Negotiation of a Global ZBM agreement would require a
significant investment in multilateral diplomacy –
beginning with Washington and Moscow – at a time when
the United States is preoccupied with Iraq and the
ongoing war on terror, and Russia with post-Communist
reforms and the war in Chechnya. From the outset, there
would be high negotiating hurdles – the kind that always
exists when each party is asked to give up something
significant.
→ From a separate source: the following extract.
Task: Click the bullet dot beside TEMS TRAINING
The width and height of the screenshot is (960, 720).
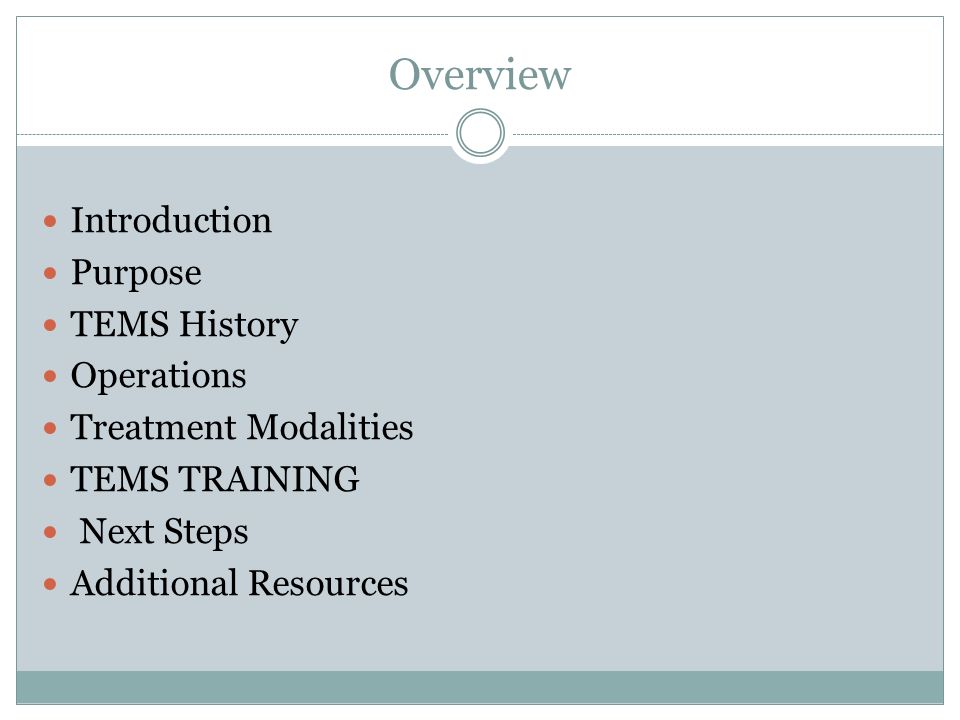Action: coord(50,480)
Would the effort be justified, even if ZBM
were understood initially as an organizing principle
that could only be implemented in practice over a period
of many years?
In 1962, President John F. Kennedy said, “The vast
resources on this planet are being devoted more and more
to the means of destroying, instead of enriching human
life but the world was not meant to be a prison in which
man awaits his execution.” Today, a bold approach to
curbing ballistic missile threats is both justified and
essential. The world cannot wait for the catastrophic
event – the use of a nuclear ballistic missile – before
acting with urgency and imagination. To wait is to risk
a tragedy of epochal proportions.
After Reykjavik, President Reagan took some heat – from
both sides of the political aisle in
Washington
and from European allies – for proposing that the most
straightforward way to eliminate ballistic missile
threats was to eliminate ballistic missiles. In
hindsight, however, Reagan was right. Let’s get rid of
these “god-awful” missiles before they get us.
Steve Andreasen
served during the Clinton Administration as Director of
Defense Policy and Arms Control on the National Security
Council and previously in the State Department during
the Bush and Reagan Administrations. He is a national
security consultant and teaches at the Hubert H.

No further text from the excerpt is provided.